(Beginning of DATA TO EXAMINE)

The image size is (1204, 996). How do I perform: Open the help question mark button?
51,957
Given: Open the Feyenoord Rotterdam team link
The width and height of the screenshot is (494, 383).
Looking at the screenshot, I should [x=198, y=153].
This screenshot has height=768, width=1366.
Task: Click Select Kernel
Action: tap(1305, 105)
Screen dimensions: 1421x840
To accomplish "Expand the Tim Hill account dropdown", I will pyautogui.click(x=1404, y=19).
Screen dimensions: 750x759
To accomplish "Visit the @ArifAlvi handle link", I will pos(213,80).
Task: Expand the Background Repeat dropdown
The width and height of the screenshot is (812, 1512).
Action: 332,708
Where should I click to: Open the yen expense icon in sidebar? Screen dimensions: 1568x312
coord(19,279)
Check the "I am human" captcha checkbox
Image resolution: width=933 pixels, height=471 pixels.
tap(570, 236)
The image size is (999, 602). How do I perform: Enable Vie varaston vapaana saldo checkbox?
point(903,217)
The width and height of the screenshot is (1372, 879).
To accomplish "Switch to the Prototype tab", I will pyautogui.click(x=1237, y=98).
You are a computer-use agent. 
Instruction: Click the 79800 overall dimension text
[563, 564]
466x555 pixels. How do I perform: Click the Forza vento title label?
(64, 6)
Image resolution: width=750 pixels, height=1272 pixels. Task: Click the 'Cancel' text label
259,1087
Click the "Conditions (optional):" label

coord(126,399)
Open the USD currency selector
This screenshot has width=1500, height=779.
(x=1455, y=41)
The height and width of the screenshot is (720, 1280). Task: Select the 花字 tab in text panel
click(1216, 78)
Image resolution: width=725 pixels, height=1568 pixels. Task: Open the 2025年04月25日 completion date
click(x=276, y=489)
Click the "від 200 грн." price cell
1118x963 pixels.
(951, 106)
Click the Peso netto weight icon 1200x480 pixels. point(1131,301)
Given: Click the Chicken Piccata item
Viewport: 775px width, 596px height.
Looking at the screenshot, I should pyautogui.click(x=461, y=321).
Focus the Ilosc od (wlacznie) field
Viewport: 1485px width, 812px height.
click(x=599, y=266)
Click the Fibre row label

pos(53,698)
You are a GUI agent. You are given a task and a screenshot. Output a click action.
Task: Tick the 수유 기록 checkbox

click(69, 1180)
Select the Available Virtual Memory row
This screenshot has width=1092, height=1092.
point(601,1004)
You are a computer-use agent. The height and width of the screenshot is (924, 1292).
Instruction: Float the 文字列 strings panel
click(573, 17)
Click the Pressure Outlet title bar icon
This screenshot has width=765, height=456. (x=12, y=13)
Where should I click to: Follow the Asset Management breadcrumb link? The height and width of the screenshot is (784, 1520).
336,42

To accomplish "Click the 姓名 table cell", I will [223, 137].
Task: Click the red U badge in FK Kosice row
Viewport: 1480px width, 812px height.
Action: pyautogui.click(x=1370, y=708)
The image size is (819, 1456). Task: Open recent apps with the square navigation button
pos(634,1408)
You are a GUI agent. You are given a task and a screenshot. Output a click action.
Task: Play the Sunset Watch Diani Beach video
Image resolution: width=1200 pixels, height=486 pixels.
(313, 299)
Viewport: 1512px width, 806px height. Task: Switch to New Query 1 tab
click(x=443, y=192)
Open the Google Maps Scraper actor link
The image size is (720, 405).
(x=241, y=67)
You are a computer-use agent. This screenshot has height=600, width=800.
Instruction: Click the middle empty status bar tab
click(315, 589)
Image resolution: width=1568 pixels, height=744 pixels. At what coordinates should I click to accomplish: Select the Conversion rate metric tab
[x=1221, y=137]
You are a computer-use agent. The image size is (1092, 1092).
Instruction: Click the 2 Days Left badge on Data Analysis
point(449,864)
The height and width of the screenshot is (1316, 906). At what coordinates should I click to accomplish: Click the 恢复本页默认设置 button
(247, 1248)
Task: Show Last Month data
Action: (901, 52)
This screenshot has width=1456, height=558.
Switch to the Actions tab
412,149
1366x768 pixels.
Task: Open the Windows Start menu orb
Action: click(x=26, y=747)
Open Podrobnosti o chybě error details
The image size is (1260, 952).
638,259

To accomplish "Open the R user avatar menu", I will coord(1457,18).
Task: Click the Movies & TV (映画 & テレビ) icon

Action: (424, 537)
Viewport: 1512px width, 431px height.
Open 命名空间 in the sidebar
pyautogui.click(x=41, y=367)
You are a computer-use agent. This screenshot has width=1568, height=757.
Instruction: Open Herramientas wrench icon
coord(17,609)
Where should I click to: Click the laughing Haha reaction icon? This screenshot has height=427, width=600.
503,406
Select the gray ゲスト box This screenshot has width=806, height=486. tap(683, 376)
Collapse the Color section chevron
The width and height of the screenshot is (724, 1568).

(End of DATA TO EXAMINE)

Could you return all of the entries exactly as they stand?

» **ANSWER TO THE PROBLEM**
The image size is (1204, 996). How do I perform: Open the help question mark button?
51,957
Given: Open the Feyenoord Rotterdam team link
The width and height of the screenshot is (494, 383).
Looking at the screenshot, I should [x=198, y=153].
This screenshot has height=768, width=1366.
Task: Click Select Kernel
Action: tap(1305, 105)
Screen dimensions: 1421x840
To accomplish "Expand the Tim Hill account dropdown", I will pyautogui.click(x=1404, y=19).
Screen dimensions: 750x759
To accomplish "Visit the @ArifAlvi handle link", I will pos(213,80).
Task: Expand the Background Repeat dropdown
The width and height of the screenshot is (812, 1512).
Action: 332,708
Where should I click to: Open the yen expense icon in sidebar? Screen dimensions: 1568x312
coord(19,279)
Check the "I am human" captcha checkbox
Image resolution: width=933 pixels, height=471 pixels.
tap(570, 236)
The image size is (999, 602). How do I perform: Enable Vie varaston vapaana saldo checkbox?
point(903,217)
The width and height of the screenshot is (1372, 879).
To accomplish "Switch to the Prototype tab", I will pyautogui.click(x=1237, y=98).
You are a computer-use agent. 
Instruction: Click the 79800 overall dimension text
[563, 564]
466x555 pixels. How do I perform: Click the Forza vento title label?
(64, 6)
Image resolution: width=750 pixels, height=1272 pixels. Task: Click the 'Cancel' text label
259,1087
Click the "Conditions (optional):" label

coord(126,399)
Open the USD currency selector
This screenshot has width=1500, height=779.
(x=1455, y=41)
The height and width of the screenshot is (720, 1280). Task: Select the 花字 tab in text panel
click(1216, 78)
Image resolution: width=725 pixels, height=1568 pixels. Task: Open the 2025年04月25日 completion date
click(x=276, y=489)
Click the "від 200 грн." price cell
1118x963 pixels.
(951, 106)
Click the Peso netto weight icon 1200x480 pixels. point(1131,301)
Given: Click the Chicken Piccata item
Viewport: 775px width, 596px height.
Looking at the screenshot, I should pyautogui.click(x=461, y=321).
Focus the Ilosc od (wlacznie) field
Viewport: 1485px width, 812px height.
click(x=599, y=266)
Click the Fibre row label

pos(53,698)
You are a GUI agent. You are given a task and a screenshot. Output a click action.
Task: Tick the 수유 기록 checkbox

click(69, 1180)
Select the Available Virtual Memory row
This screenshot has width=1092, height=1092.
point(601,1004)
You are a computer-use agent. The height and width of the screenshot is (924, 1292).
Instruction: Float the 文字列 strings panel
click(573, 17)
Click the Pressure Outlet title bar icon
This screenshot has width=765, height=456. (x=12, y=13)
Where should I click to: Follow the Asset Management breadcrumb link? The height and width of the screenshot is (784, 1520).
336,42

To accomplish "Click the 姓名 table cell", I will [223, 137].
Task: Click the red U badge in FK Kosice row
Viewport: 1480px width, 812px height.
Action: pyautogui.click(x=1370, y=708)
The image size is (819, 1456). Task: Open recent apps with the square navigation button
pos(634,1408)
You are a GUI agent. You are given a task and a screenshot. Output a click action.
Task: Play the Sunset Watch Diani Beach video
Image resolution: width=1200 pixels, height=486 pixels.
(313, 299)
Viewport: 1512px width, 806px height. Task: Switch to New Query 1 tab
click(x=443, y=192)
Open the Google Maps Scraper actor link
The image size is (720, 405).
(x=241, y=67)
You are a computer-use agent. This screenshot has height=600, width=800.
Instruction: Click the middle empty status bar tab
click(315, 589)
Image resolution: width=1568 pixels, height=744 pixels. At what coordinates should I click to accomplish: Select the Conversion rate metric tab
[x=1221, y=137]
You are a computer-use agent. The image size is (1092, 1092).
Instruction: Click the 2 Days Left badge on Data Analysis
point(449,864)
The height and width of the screenshot is (1316, 906). At what coordinates should I click to accomplish: Click the 恢复本页默认设置 button
(247, 1248)
Task: Show Last Month data
Action: (901, 52)
This screenshot has width=1456, height=558.
Switch to the Actions tab
412,149
1366x768 pixels.
Task: Open the Windows Start menu orb
Action: click(x=26, y=747)
Open Podrobnosti o chybě error details
The image size is (1260, 952).
638,259

To accomplish "Open the R user avatar menu", I will coord(1457,18).
Task: Click the Movies & TV (映画 & テレビ) icon

Action: (424, 537)
Viewport: 1512px width, 431px height.
Open 命名空间 in the sidebar
pyautogui.click(x=41, y=367)
You are a computer-use agent. This screenshot has width=1568, height=757.
Instruction: Open Herramientas wrench icon
coord(17,609)
Where should I click to: Click the laughing Haha reaction icon? This screenshot has height=427, width=600.
503,406
Select the gray ゲスト box This screenshot has width=806, height=486. tap(683, 376)
Collapse the Color section chevron
The width and height of the screenshot is (724, 1568).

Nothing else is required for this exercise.